As I'll get into more in tomorrow's story, something like this (but maybe not this bad) was bound to happen, and the Sun are just glad that it happened early. Though "happy" may not be the best word to use after Tuesday.
"It would be hard to give anybody much of a passing grade tonight," Thibault said. "I give Asjha a little bit of the pass that she didn't touch the ball very much tonight. She has to get a lot more touches than five field-goal attempts to be effective. She rebounded and I thought she did some other things, but they (she and Douglas) hit knees (in the second half), I just decided once we were down that far, it wasn't worth putting her back in and let the other kids play."
(4) Aside from their offensive problems, the Sun's defense also wilted, failing to give help defense when needed and not stopping either Douglas or Tan White (15 points), who are the teams' leading scorers.

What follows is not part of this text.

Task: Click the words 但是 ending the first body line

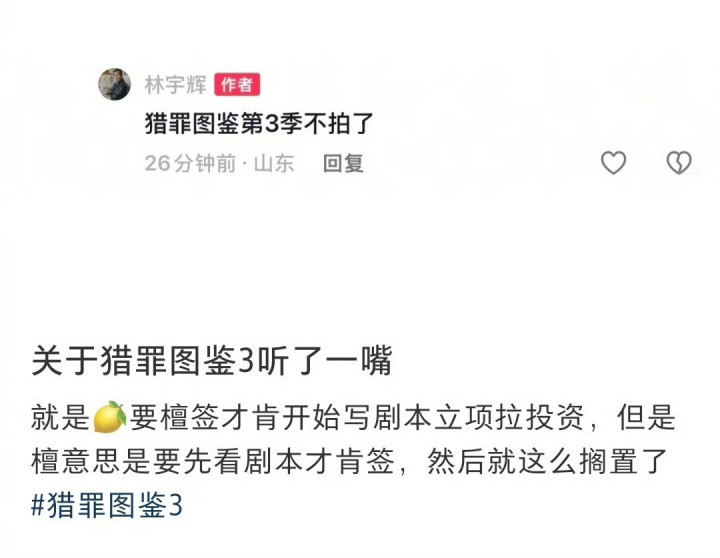Action: 646,417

"They ran their offense," Jones said. "We didn’t stop any of their plays. We didn’t make the other players scored. Their two best players scored. We didn’t do a good job of slowing them down even."
Said Whalen of Douglas, "She shot the ball well, got to the line a couple times, got herself going -- she's a great. That's a scouting report thing for us. We have to make their scorers work harder for their points. That's another thing that's disappointing for the night."
I'll also get into this more tomorrow, but the Sun may make some changes going forward, just in using personnel early. That may mean using more experienced players earlier or in the starting lineup, as in Barbara Turner replacing Kerri Gardin, but that remains to be seen. The Sun also will welcome Evina Maltsi to the fold sometime after June 4, Thibault said, which will give them another experienced guard. (Maltsi is only in her second year in the WNBA, but the 29-year-old Greece native has played overseas since 1999 and was part of the 2004 Olympic team in Athens.)
A bright spot Tuesday was Sandrine Gruda, who despite shooting 1-for-5, had six rebounds and showed immense athleticism. If Gruda can establish herself early, she will important post-presence as Whitmore has proven she likes working from the outside-in. And at times when both Whitmore and Jones are getting most of the defensive attention, Gruda appears to have the ability to be aggressive and score to take the pressure off of them.
I'm not going to get into this too much because it was the focus of the notebook, but Douglas' reception from Connecticut fans was as expected: Lots of cheers in the introduction and then boos during the game.
"I definitely don’t have any anger or animosity towards that," Douglas said. "They’re cheering for their team and I’m no longer a member of their team. That’s fine. When the ball went up, I’m competing now for the Indiana Fever."
Still, it was strange to hear fans react harshly to times when Douglas would get fouled and flash a cocky smirk or make a comment to the official. She did those things the whole time she was with the Sun, but as it is, the jersey a player is wearing makes all the difference in the world.
"I remember when Sue Bird first came here," Thibault said. "She got a great, great standing ovation until the first call went her way, and then she got booed. She’s the enemy now. I can like Katie Douglas all I want, but she’s a wearing an Indiana uniform and she’s now going to be the enemy."